All entries are to be transcribed exactly. Pictures are not part of the copy.

==== EXERCISE INPUT ====

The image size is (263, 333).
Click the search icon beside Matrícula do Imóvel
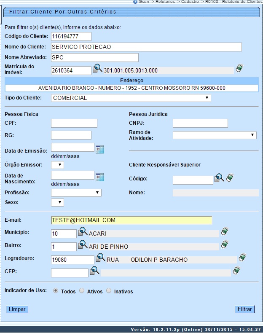(97, 69)
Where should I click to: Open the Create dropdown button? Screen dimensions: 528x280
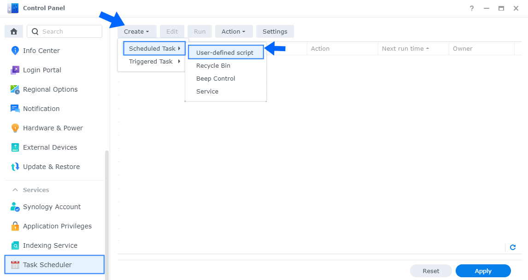coord(136,31)
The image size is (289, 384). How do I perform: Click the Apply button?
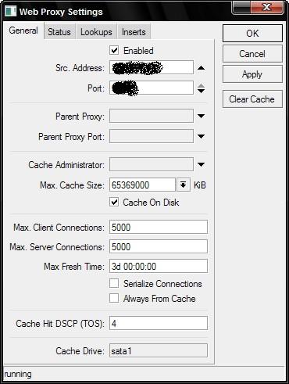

====

RESULT:
The image size is (263, 333).
Click the search icon beside Matrícula do Imóvel
(97, 69)
Where should I click to: Open the Create dropdown button? Screen dimensions: 528x280
coord(136,31)
The image size is (289, 384). How do I perform: Click the Apply button?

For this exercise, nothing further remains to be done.